La disciplina y la entrega lo llevaron más allá del cabaret.

En Telemundo protagonizó la serie “Decisiones”. En América TV formó parte de la novela de larga duración “La Flor de Hialeah”. También trabajó en el cine y en documentales, entre ellos producciones que narraron la vida de Celia Cruz, confirmando que su talento no conoce fronteras. Y entonces aparece la segunda pregunta: ¿Qué significó para ti abrirte paso en la televisión y el cine, y cómo lograste llevar el espíritu de Marytriny más allá de los escenarios nocturnos?

Su voz, firme y reveladora, responde:

“A medida que fue creciendo mi personaje de Marytriny, su voz fue más fuerte, auténtica y llena de verdades silenciadas. Es la voz de muchos que no saben cuál es el camino para encontrar sus libertades y, sobre todo, a quererse y a liberarse de los prejuicios para recuperar esa libertad que nos arrancaron. Difícil hacerlo desde mi personaje… a pesar del tiempo sigue siendo difícil, sobre todo por muchos conservadores que nos siguen atacando. Pero aquí estamos”.

En 2023, la vida lo enfrentó con un reto inesperado: un diagnóstico de cáncer de próstata. Con la transparencia que lo caracteriza, Alexis lo compartió públicamente. Su comunidad respondió con amor y solidaridad, acompañándolo en cada paso. Tras la cirugía, una rosa blanca en su casa se convirtió en símbolo de fe y renacimiento.

En 2024, dio un paso determinante al participar en “Ser Trans”, una producción de TV Martí que expuso la transfobia en Cuba y recuperó las voces que por décadas habían sido silenciadas. Ese mismo año, la obra fue reconocida con un Suncoast Regional Emmy, un galardón que se convirtió en algo más que un premio: fue la constatación de que esas historias tenían un valor innegable y que ya no podían ser relegadas al silencio.

Y entonces llega la tercera pregunta: ¿Qué aprendiste de ti mismo durante la enfermedad y qué mensaje de esperanza quieres dejar a quienes luchan con sus propias batallas?
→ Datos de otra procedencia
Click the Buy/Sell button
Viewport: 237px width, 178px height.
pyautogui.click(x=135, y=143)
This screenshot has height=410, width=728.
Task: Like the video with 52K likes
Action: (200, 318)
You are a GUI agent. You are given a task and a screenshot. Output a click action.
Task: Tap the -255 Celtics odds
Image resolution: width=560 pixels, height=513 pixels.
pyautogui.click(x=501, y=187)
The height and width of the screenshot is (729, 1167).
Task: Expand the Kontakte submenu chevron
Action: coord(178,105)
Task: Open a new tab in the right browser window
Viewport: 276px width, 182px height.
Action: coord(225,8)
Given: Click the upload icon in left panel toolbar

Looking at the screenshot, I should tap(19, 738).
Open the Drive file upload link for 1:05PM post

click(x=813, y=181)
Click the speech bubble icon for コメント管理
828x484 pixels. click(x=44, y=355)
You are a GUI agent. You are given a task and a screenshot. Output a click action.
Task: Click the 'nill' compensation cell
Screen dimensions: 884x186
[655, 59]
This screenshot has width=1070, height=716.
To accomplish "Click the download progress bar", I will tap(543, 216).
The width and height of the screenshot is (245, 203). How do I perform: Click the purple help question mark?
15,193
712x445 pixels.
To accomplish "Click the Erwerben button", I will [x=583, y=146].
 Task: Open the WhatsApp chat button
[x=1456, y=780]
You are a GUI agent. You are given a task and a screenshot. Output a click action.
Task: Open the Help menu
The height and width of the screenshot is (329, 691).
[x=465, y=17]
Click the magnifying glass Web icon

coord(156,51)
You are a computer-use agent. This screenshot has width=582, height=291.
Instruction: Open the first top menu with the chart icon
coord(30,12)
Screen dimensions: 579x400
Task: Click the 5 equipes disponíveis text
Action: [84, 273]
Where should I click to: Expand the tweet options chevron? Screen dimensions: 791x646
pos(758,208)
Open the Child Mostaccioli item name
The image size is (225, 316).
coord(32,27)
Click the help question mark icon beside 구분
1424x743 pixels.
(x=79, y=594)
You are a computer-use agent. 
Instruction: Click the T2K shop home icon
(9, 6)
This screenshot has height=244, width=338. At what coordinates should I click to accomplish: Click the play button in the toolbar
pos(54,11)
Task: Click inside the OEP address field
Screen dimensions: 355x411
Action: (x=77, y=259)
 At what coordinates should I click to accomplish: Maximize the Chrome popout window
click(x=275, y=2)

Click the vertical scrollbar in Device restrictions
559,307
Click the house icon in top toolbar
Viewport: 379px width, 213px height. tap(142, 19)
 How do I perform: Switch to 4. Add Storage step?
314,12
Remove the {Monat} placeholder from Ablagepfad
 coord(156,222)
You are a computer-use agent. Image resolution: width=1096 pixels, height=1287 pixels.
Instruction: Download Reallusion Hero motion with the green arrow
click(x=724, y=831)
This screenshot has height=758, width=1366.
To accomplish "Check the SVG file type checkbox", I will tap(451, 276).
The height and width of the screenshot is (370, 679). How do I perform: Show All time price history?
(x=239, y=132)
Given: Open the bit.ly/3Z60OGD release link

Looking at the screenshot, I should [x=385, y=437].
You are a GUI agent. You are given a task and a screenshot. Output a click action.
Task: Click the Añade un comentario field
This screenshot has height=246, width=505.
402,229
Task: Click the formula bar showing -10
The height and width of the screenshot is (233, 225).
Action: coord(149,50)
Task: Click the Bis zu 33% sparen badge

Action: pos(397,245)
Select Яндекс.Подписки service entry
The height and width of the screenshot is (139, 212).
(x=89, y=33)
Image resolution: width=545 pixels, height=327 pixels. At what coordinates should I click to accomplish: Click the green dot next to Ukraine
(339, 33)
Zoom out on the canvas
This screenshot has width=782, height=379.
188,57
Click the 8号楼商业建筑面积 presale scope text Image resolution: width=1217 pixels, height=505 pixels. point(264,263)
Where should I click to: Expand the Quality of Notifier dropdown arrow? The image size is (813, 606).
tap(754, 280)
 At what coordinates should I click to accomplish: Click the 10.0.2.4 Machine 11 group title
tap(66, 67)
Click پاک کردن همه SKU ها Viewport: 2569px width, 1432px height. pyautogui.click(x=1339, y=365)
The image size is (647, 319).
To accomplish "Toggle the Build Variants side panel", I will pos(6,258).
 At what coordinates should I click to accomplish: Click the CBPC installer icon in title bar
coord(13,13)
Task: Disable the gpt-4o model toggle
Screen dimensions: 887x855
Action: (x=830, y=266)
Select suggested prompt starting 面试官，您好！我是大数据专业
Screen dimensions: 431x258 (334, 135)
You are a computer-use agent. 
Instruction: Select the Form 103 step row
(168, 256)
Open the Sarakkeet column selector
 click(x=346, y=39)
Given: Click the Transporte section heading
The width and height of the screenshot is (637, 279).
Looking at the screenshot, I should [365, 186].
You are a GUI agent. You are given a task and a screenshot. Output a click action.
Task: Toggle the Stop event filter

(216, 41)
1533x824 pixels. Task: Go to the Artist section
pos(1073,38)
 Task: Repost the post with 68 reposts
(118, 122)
Marytriny responde con la fuerza de quien ha vencido la tormenta:

“La vida te pone pruebas duras, pero Dios escoge sus guerreros. Esta enfermedad me sirvió para cambiar mi vida y mi forma de pensar, y para ayudar a otros a tomar conciencia, encontrar la fe y dejar un legado de amor. Tolerancia y disciplina son el camino para lograrlo todo… Por eso digo ¡gracias!, y amor con amor se paga”.

Aunque aún faltan algunos días para la celebración de su cumpleaños, desde ya queremos comenzar a celebrar la vida de Alexis Fernández, un artista con más de dos décadas de trayectoria, mentor, voz y presencia de comunidad. Cada vez que Marytriny aparece en escena, no vemos solo a un personaje: vemos a un hombre que convirtió su arte en un canto de libertad, en una afirmación de identidad y en un motivo de orgullo para quienes lo rodean.

El próximo 5 de septiembre, cuando sople las velas, su cumpleaños no pertenecerá solo a él, sino también a todos los que alguna vez rieron, lloraron o se reconocieron en Marytriny. Porque su vida no es solo espectáculo: es un acto de amor y de resistencia. Y cuando caiga el telón, quedará claro que hemos sido testigos de algo más grande que un show: la vida misma de una emperatriz que brilla más que las estrellas.